TDIU is a program that is granted to Veterans who are unable to work because of their service-related conditions. However, there are a number of ways that can validate a Veteran to be awarded the TDIU even in a scenario that he/she is employed.
When you meet the qualifications linked to the program of the disable, the Veteran Award (VA) rates the qualification to ascertain the amount of compensation you should be given. They use a schedule that is meant for the disabled in rating. Ratings span between 0% – 100% and increment by 10.
The rating depends on how the condition impairs your effort to perform your duties. The highest rating is given at 100% that implies the Veteran is fully disabled. In cases where the Veteran is not able to get a gainful job, yet again they don’t meet the required percentage rating of fully disabled (disability not rated at 100%), TDIU intervene.
The Veteran Award uses Total Disability on Individual Unemployability (TDIU) to understand that a person condition may not be exactly at 100% but encompasses other factors that make the rating to stand at 100%. Hence, the VA is required to take each disable person(s) in a different perspective when it comes to dealing with TDIU not only by using the rating schedule.
The schedule is not meant to ascertain whether the average individual would be able to work under certain conditions.

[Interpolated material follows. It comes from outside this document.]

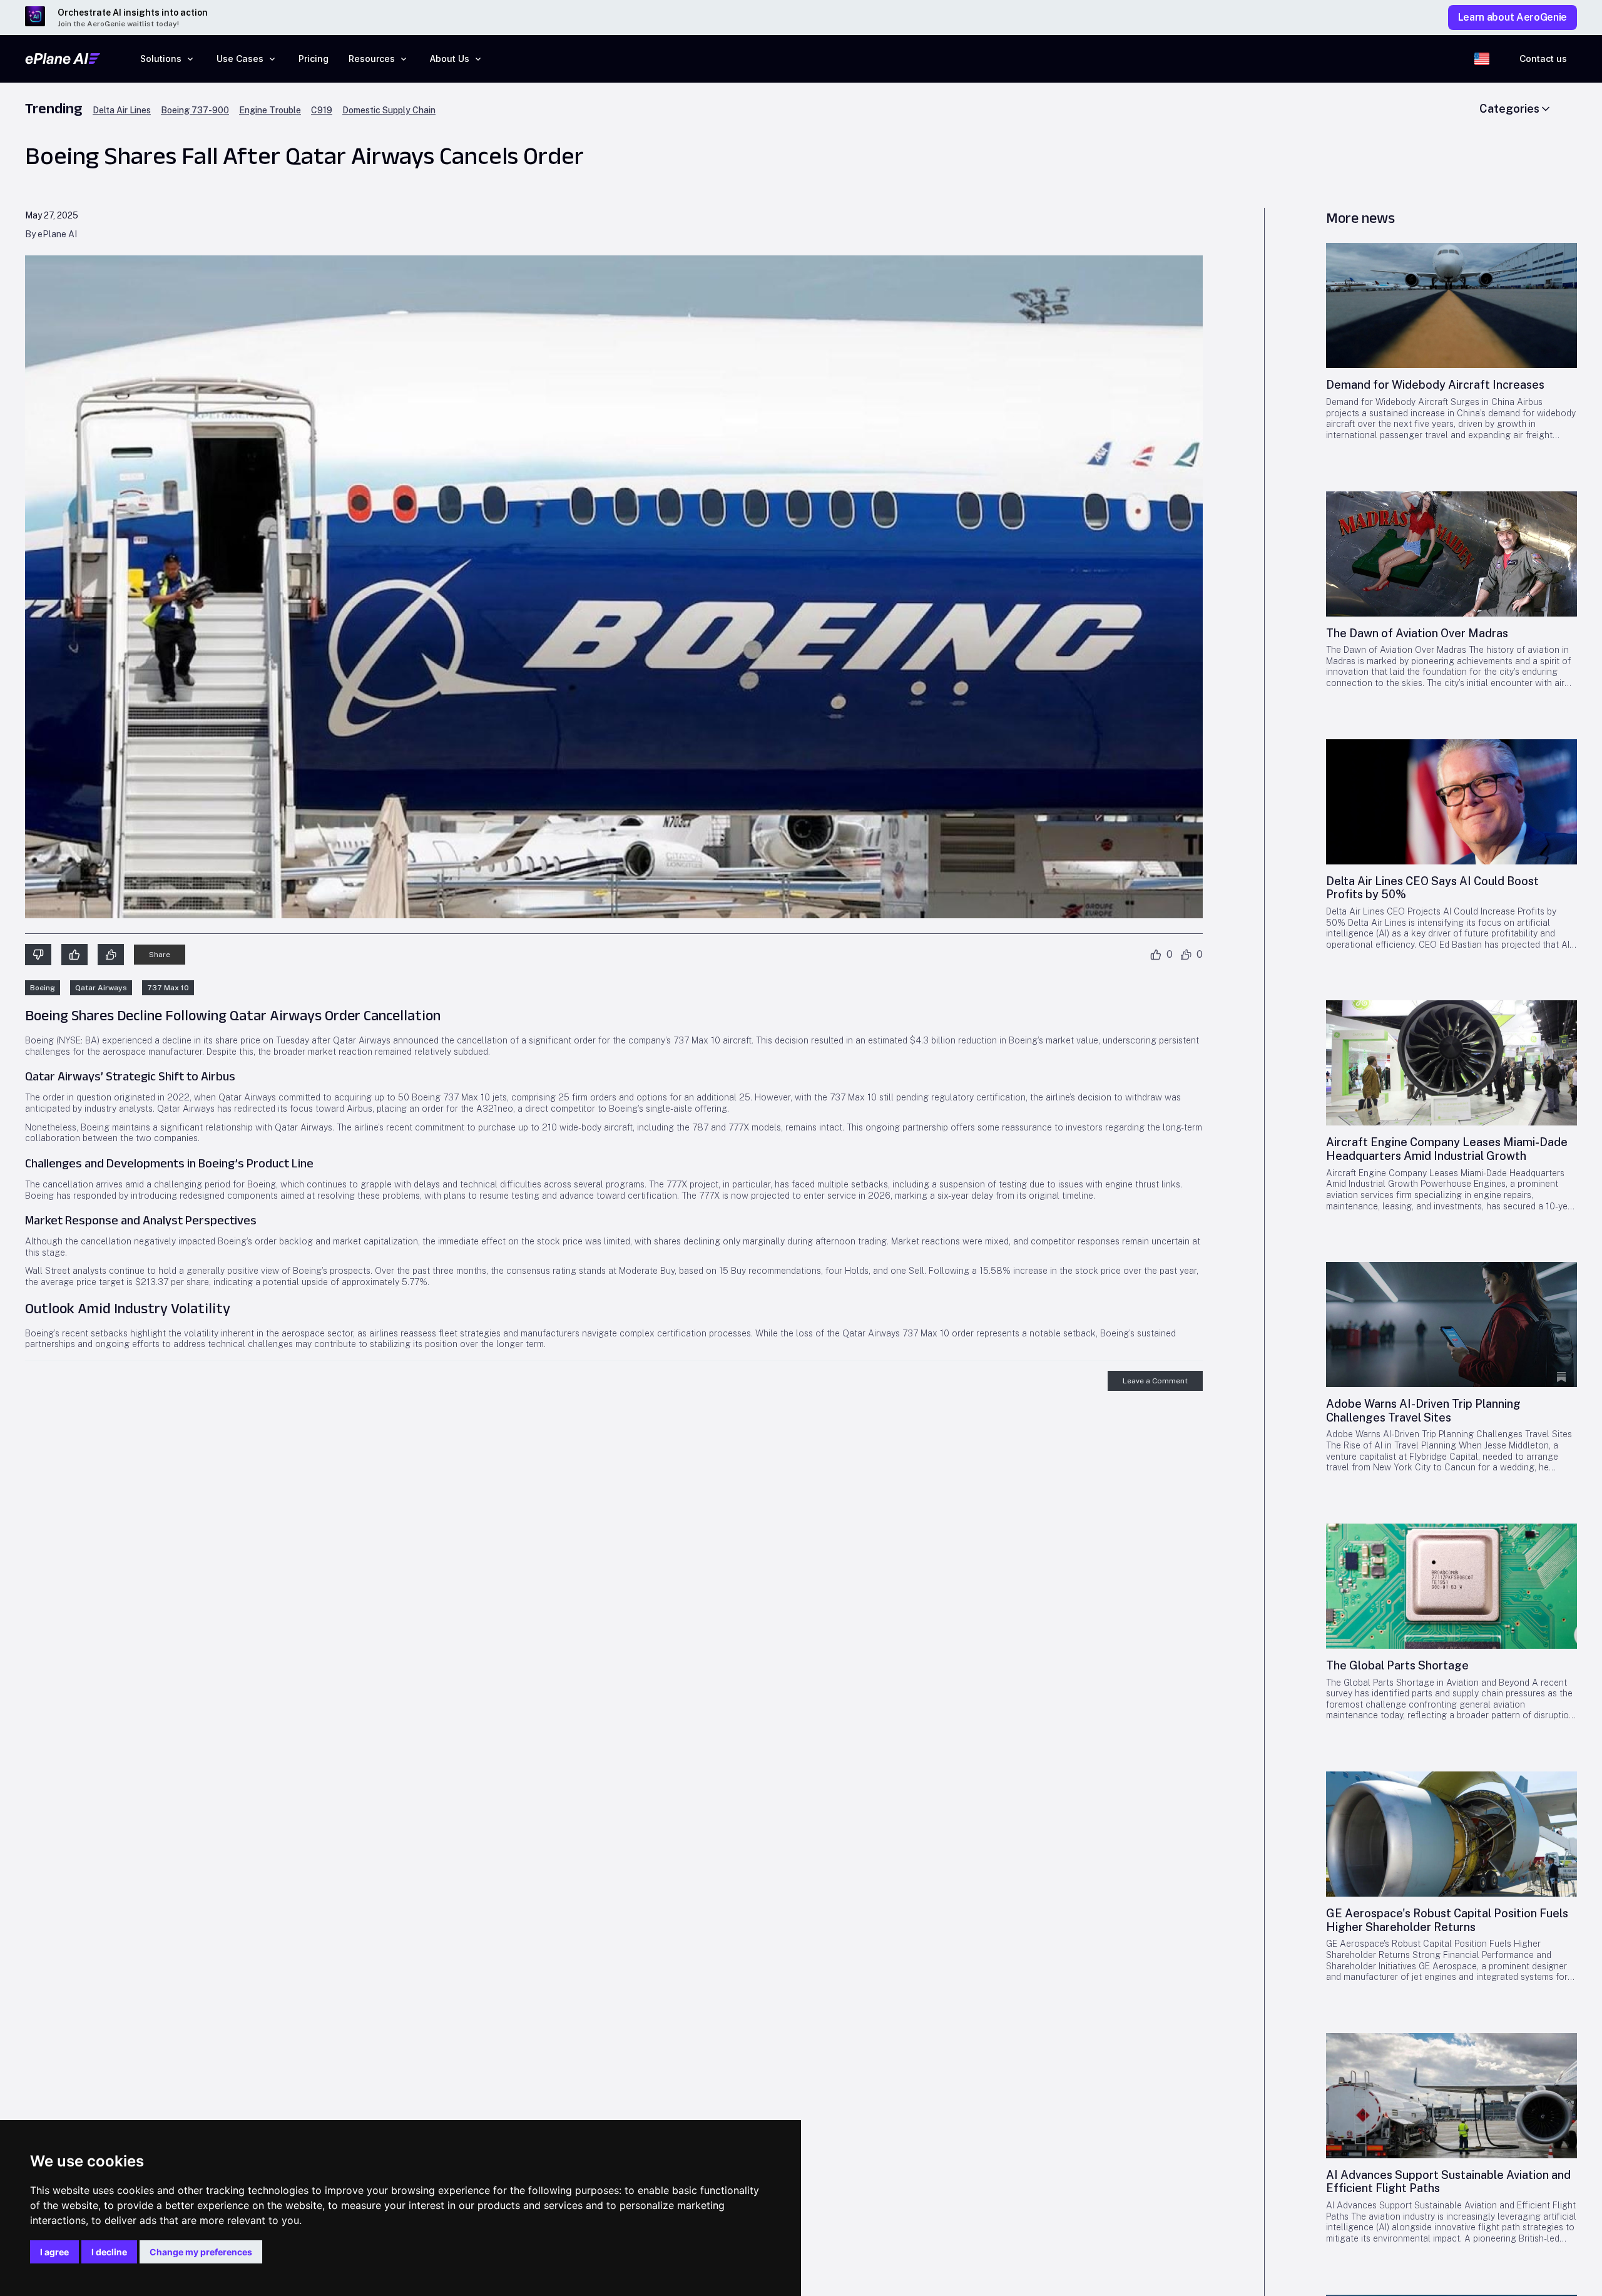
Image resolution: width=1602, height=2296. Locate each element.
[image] (1451, 305)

In order to determine the Veteran’s rightful entitlement, TDIU is used on the individual capabilities, irrespective of the average person’s earnings if he/she could be left jobless facing the same condition.
The factors below are taken into consideration when determining the TDIU Entitlement;
-Duration of incapacity
-The time lost as a result of the disability
-The Person’s employment chronicle
-The current employment status of the Veteran
-The annual income of the Veteran accrued from the employment
The most useful thing that the Veteran must be able to prove is their inability to get “Significantly helpful employment”. Gainful employment will involve a scenario where the disabled individual is working and making more than the normal person. Hence will lower the chances of him/her to benefit from IU.
There are other instances, where Veterans work and are capable to qualify to be awarded. For instance, Marginal jobs. This involves circumstances where individuals earn annual income below the poverty level for each individual. A good example of Marginal employment is when a Veteran is single at an age under 65, and the annual income is below $12,331.
If you are entitled to a job of this kind, then you are automatically unable to benefit from TDIU but your employment will be evaluated by VA. They’ll scrutinize to ascertain that your work is capable of producing income above the poverty level as you had declared.
If you are working on a part-time basis, you would want to make consideration and show the VA that you wouldn’t be able to do the job with the schedules involve or for the period that would be needed to bring helpful employment.